### [Work order]
How many lines in these records include the string "Instagram"? Reply with that number alone.

-- Source information follows --

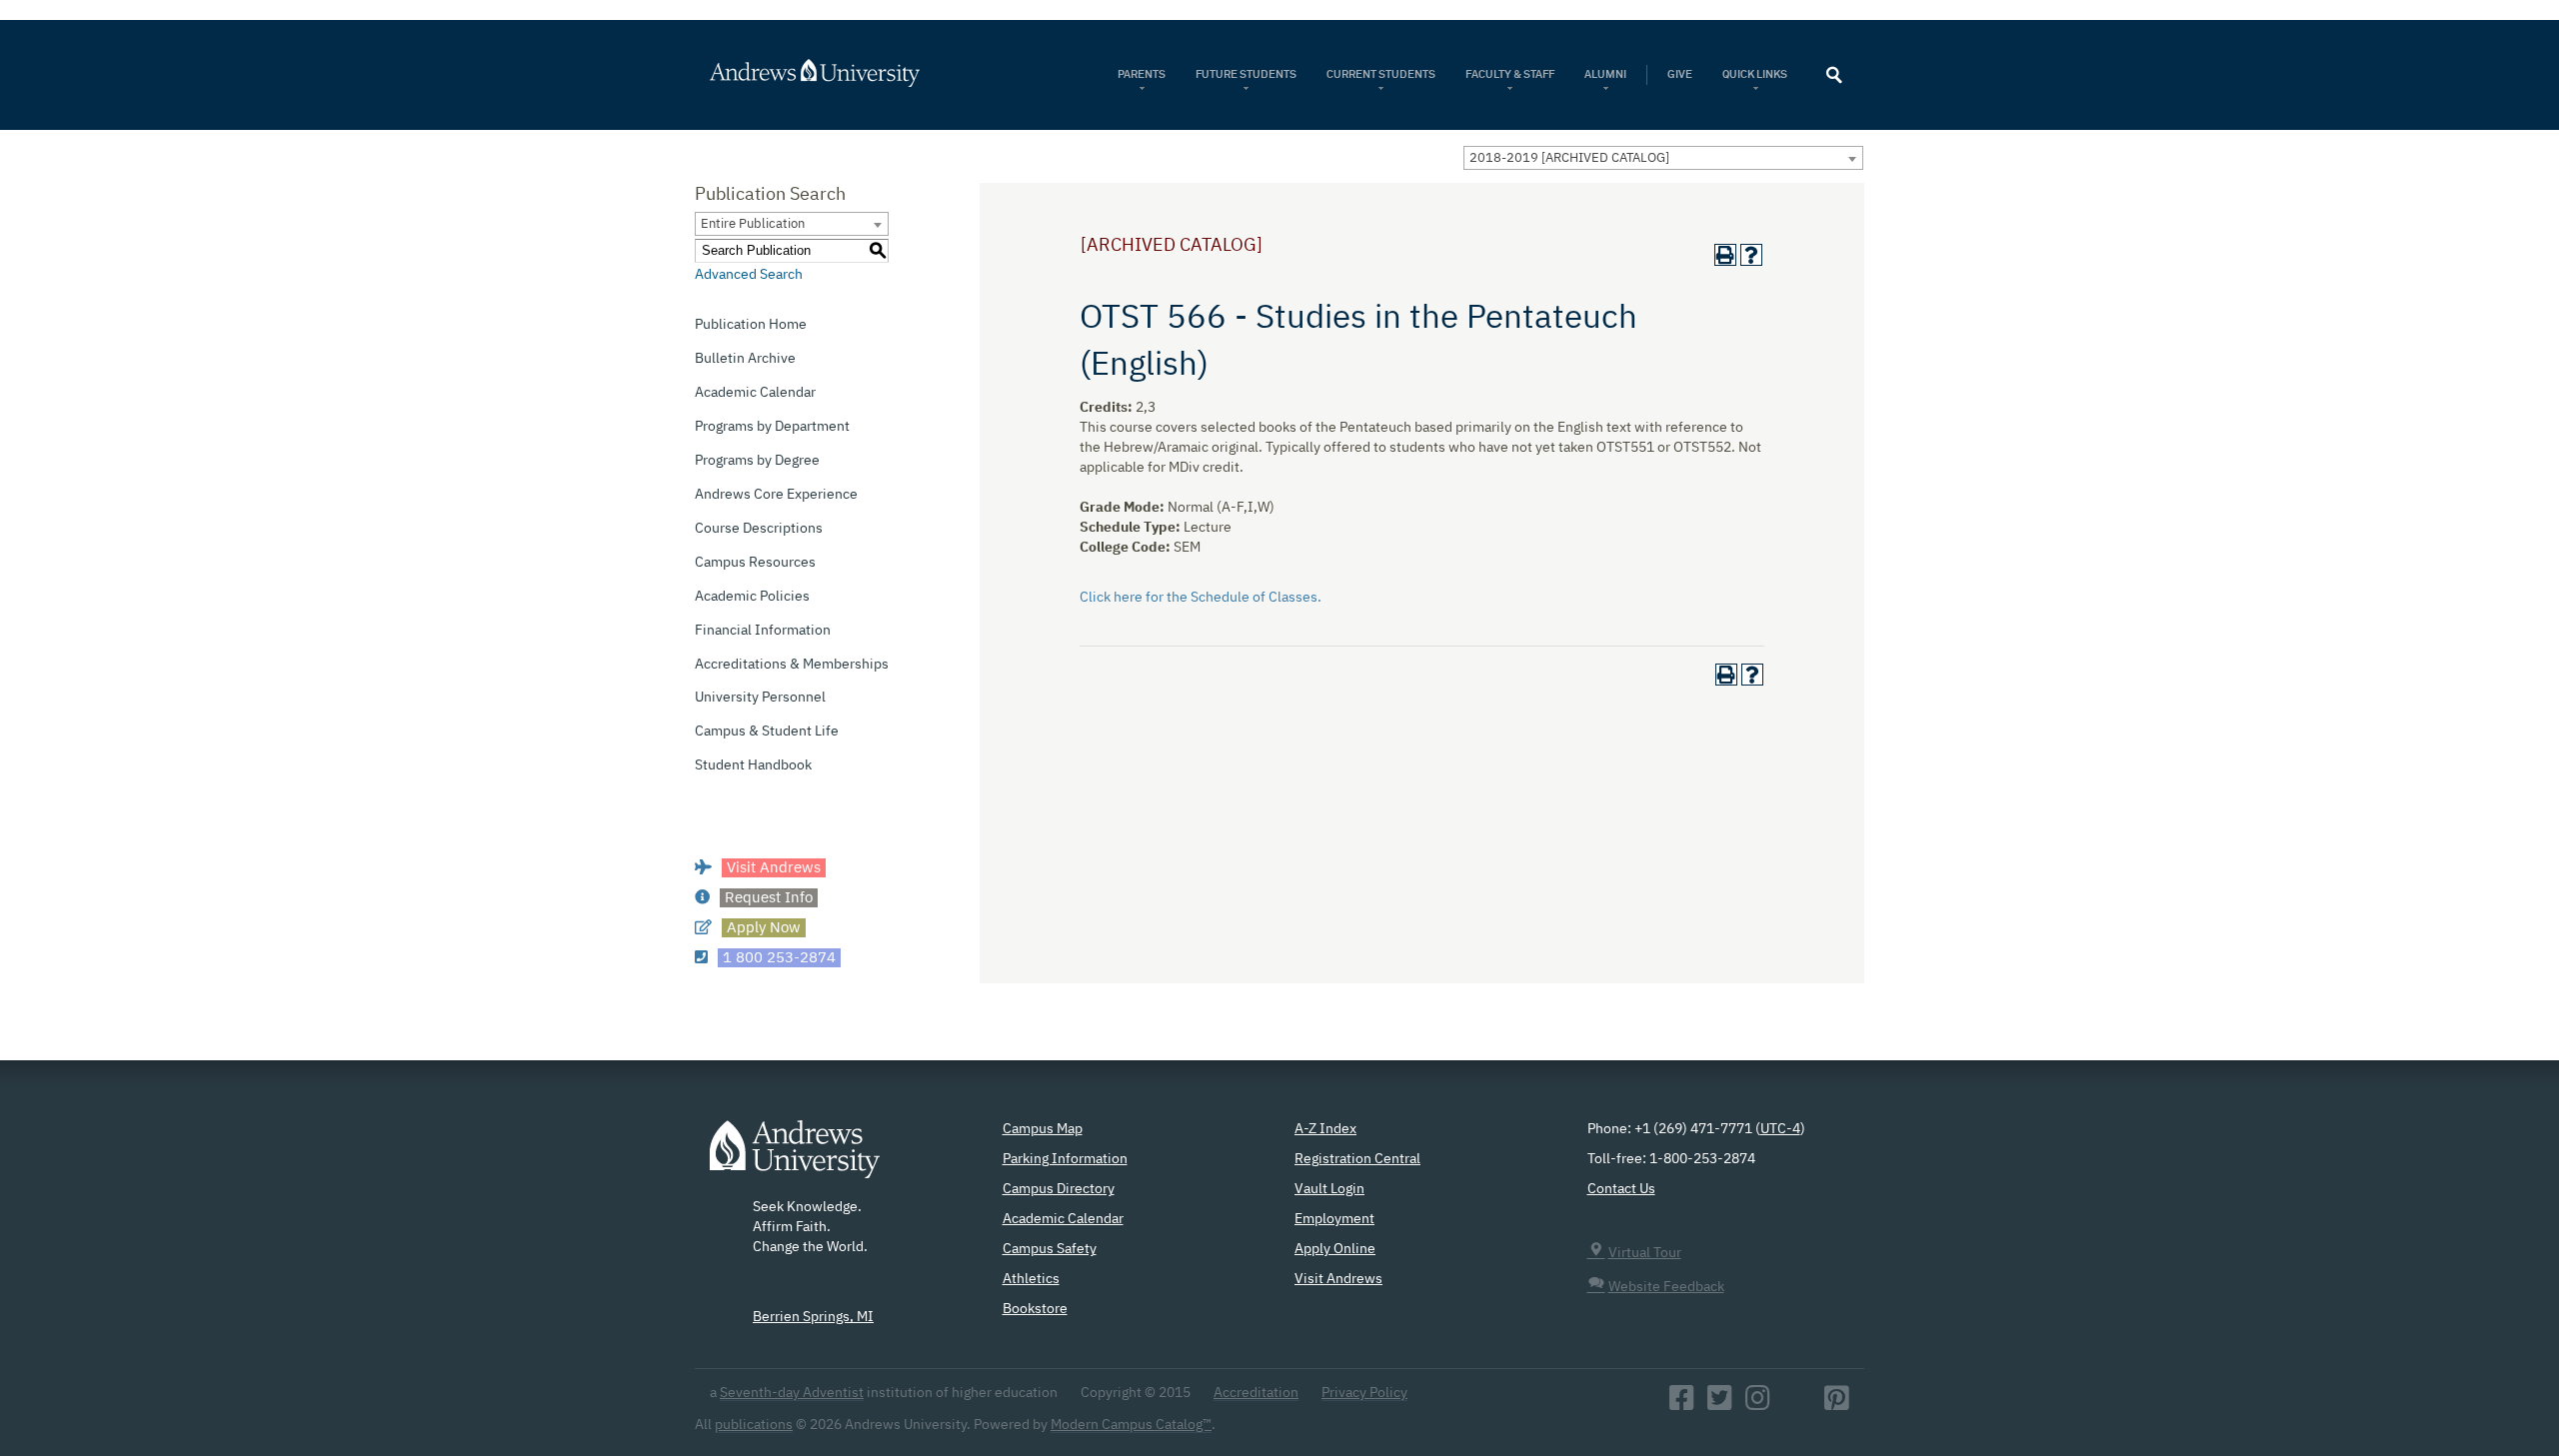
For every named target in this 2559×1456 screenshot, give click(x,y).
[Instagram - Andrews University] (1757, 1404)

-- Source information concluded --
-- Source information follows --

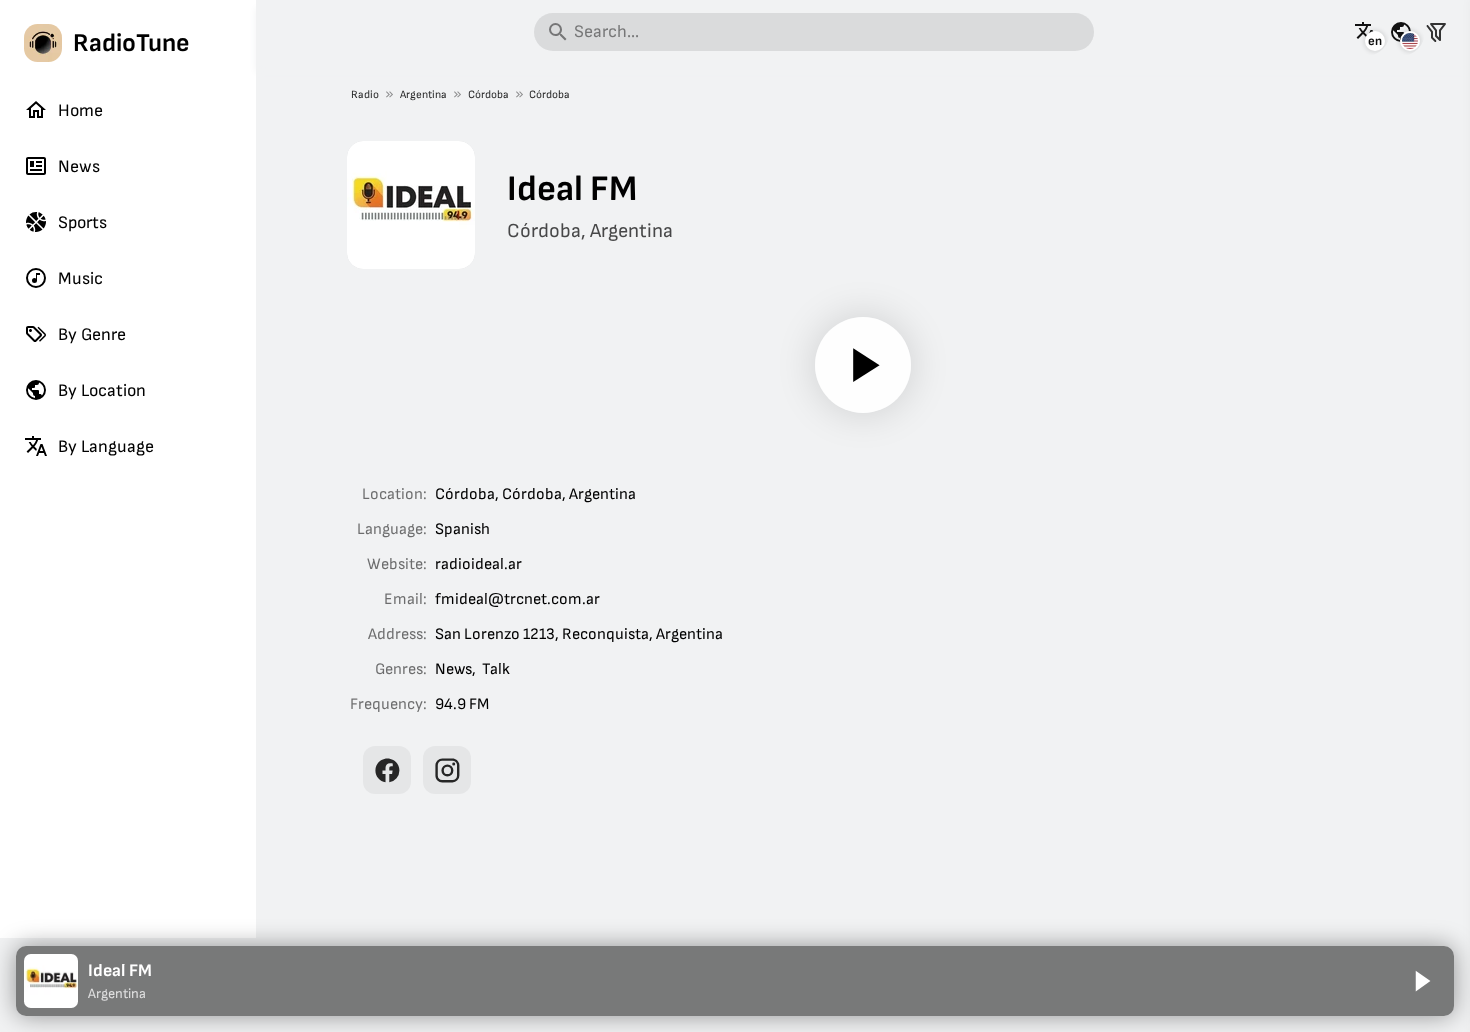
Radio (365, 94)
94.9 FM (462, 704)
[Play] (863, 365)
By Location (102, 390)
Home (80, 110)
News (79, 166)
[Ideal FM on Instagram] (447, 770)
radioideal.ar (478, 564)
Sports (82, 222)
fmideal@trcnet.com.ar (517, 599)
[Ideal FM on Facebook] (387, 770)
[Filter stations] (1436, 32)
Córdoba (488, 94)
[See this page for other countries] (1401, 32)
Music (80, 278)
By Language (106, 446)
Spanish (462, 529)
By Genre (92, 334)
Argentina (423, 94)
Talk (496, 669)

-- Source information concluded --
-- Source information follows --

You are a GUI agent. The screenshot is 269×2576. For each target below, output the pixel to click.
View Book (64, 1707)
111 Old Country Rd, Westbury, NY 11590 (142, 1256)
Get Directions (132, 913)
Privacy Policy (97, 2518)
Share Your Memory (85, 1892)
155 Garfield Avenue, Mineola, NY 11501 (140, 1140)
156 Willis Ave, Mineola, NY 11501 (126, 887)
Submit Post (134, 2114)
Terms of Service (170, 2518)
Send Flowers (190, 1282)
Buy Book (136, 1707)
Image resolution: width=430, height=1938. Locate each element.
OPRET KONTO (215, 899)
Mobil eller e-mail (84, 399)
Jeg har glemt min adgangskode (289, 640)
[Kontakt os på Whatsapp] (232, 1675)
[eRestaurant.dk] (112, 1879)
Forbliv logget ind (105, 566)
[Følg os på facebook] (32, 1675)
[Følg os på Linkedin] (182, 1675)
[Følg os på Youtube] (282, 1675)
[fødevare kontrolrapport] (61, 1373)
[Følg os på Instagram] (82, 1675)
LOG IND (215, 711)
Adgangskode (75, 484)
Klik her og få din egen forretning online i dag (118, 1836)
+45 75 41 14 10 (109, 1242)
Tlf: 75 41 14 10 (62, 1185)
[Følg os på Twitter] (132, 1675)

-- Source information concluded --

### [Answer to the exercise]
3